### EXERCISE MATERIAL:
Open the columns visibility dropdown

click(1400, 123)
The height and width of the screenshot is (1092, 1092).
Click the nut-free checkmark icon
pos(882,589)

* * *

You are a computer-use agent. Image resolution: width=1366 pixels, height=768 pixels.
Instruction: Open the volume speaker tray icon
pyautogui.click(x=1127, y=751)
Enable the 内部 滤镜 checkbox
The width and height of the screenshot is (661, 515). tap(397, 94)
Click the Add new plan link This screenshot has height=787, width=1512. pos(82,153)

* * *

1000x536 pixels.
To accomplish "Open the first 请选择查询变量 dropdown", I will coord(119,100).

### YOUR OBJECTIVE:
How many lines in the data contain "pixels"? Answer with the number alone.

### PROBLEM SOLUTION:
2